The caregiving years had contracted the world significantly. Not the friendships — those held. But the range of motion. The spontaneous things. The ability to just go somewhere without calculating what it meant for Lonna's schedule and medications and needs. After she passed the condo felt enormous and silent and I needed to get out of it as much as possible without making it mean anything more than that. Just movement. Just friction. Just the ordinary sensory input of being a person in the world.

The Earth Gym toolkit — what actually worked

Movement with other people. Tennis at 10am. Golf. The Broadmoor in Colorado — tennis and golf both in the same day. Two hours where your nervous system cares about something other than the caregiving brain. Keep that going. Expand it.

Solo trips that require navigation. The van to New Mexico and Colorado. Georgetown Airport alone. Ojo Caliente. Being in an unfamiliar place by yourself requires just enough low-level problem solving to keep the brain engaged. It also forces you to talk to strangers, which is underrated.

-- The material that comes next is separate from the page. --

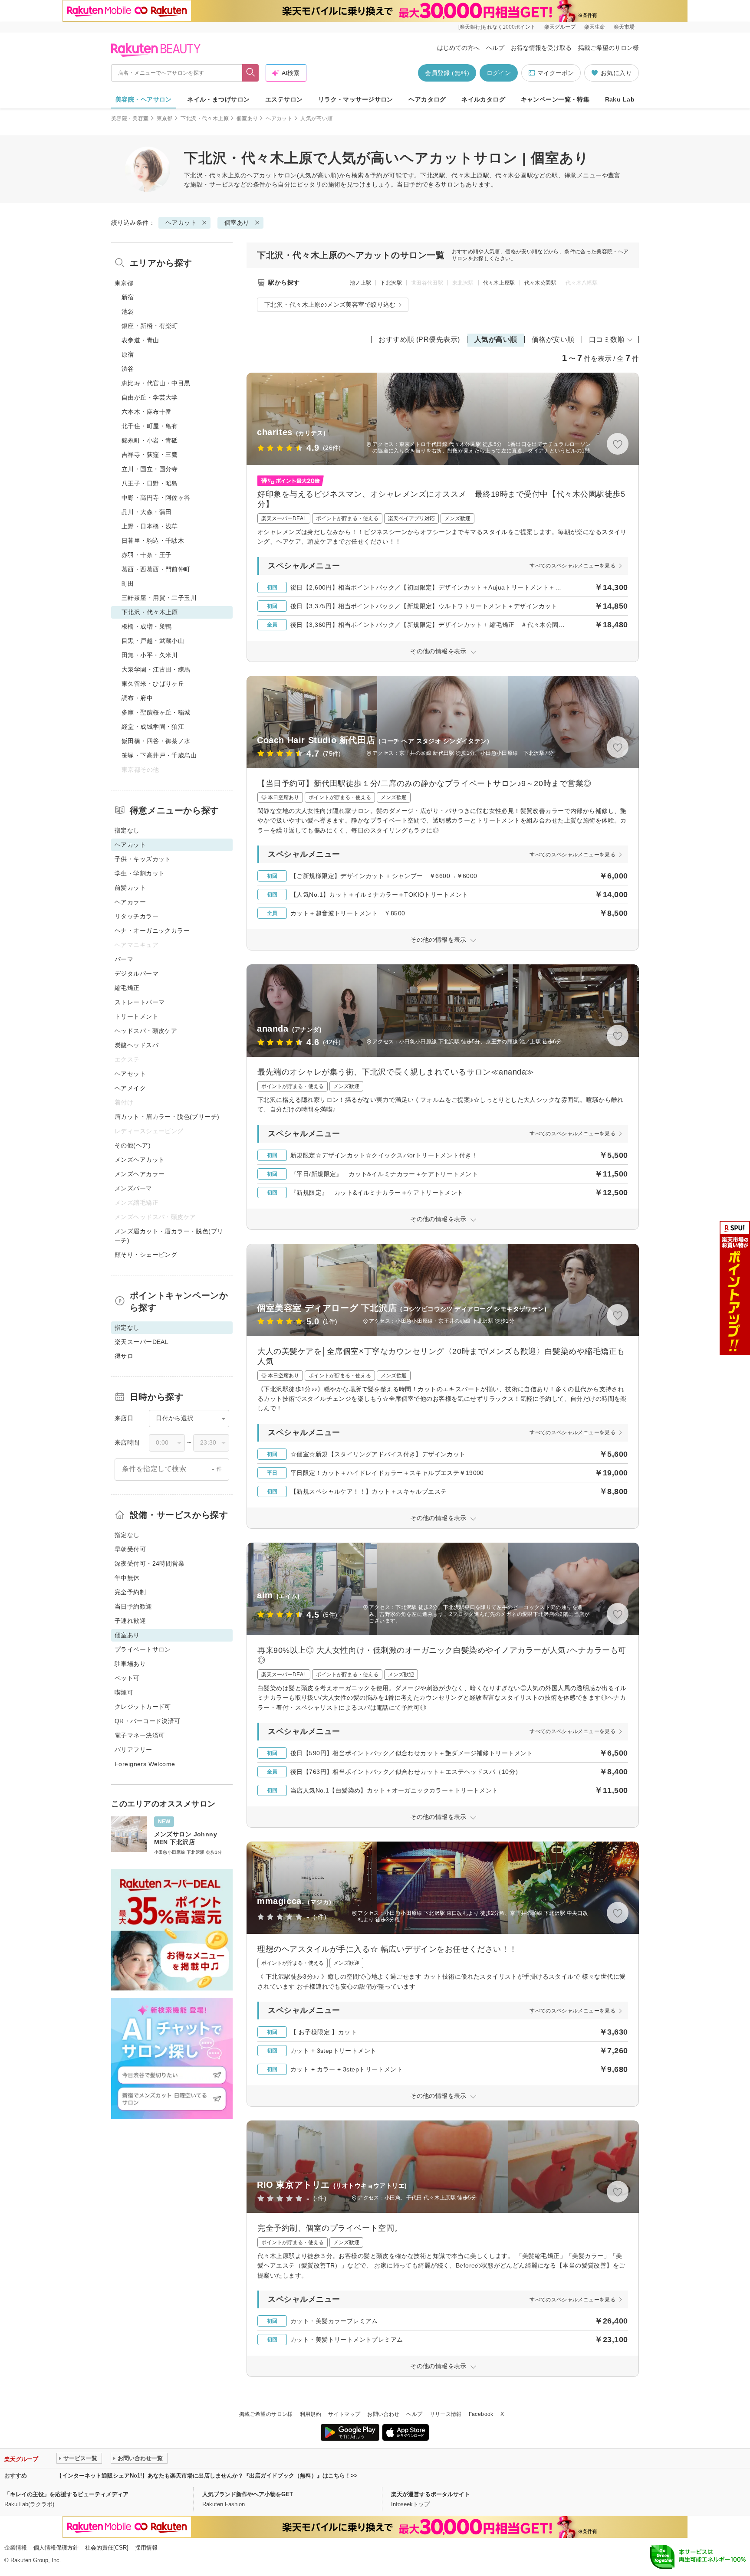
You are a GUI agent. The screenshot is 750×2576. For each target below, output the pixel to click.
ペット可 (127, 1678)
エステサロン (284, 99)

Dust off the old activities. EAA. Flying. Guitar. Dance lessons. Things that were always yours but got pushed to the margins during caregiving. They're still there. They still work. Picking them back up doesn't require being ready — it just requires showing up.

Say yes to new things with a beginner's mind. Motorcycle club invite from a stranger at a coffee shop. Old Farts gathering. The point isn't to join everything — it's to stay permeable. Let new things in. Some will stick. Most won't. That's fine.

Feed yourself properly. The Salt Lick alone was partly about brisket and partly about the ritual of sitting down and eating a real meal. Cook when you can. Eat with people when you can. Food is not incidental.

The Earth Gym is also about beginner's mind — approaching familiar things as if for the first time, without the accumulated weight of expertise and expectation. After twenty-five years of caregiving, after losing Lonna, after the identity reconstruction that follows both — almost everything qualifies as new. The solo van trip was new. Eating dinner alone was new. Dating was new. Being a widower was new. Being a grandfather-to-be was new.

You don't have to be good at new things. You just have to be willing to be bad at them for a while. That's beginner's mind. That's the Earth Gym applied to the interior as well as the exterior.

The Fit Generation — a documentary I've thought about a lot — makes the point that the people who age well aren't the ones who found the perfect exercise routine. They're the ones who never stopped moving. Not because they were disciplined. Because they built an identity around being active people. I am someone who moves. I am someone who shows up. I am someone who is out in the world. That identity drives behavior long after motivation has come and gone.

You don't stop because you age. You age because you stop.

Same principle applies here. You don't recover by waiting to feel better. You feel better by doing the things that a person who is getting better does. Movement first. Feeling follows. Not the other way around.

Get outside. Put your body somewhere real. Let the world be the gym.

It's open. It's free. It's been waiting for you.

Casey King cared for his wife Lonna for over two decades. She passed on July 29, 2025. He is writing The Caregiver's Trap: A Roadmap for When the Caregiver Needs Care — for other caregivers, and specifically for his son Brian.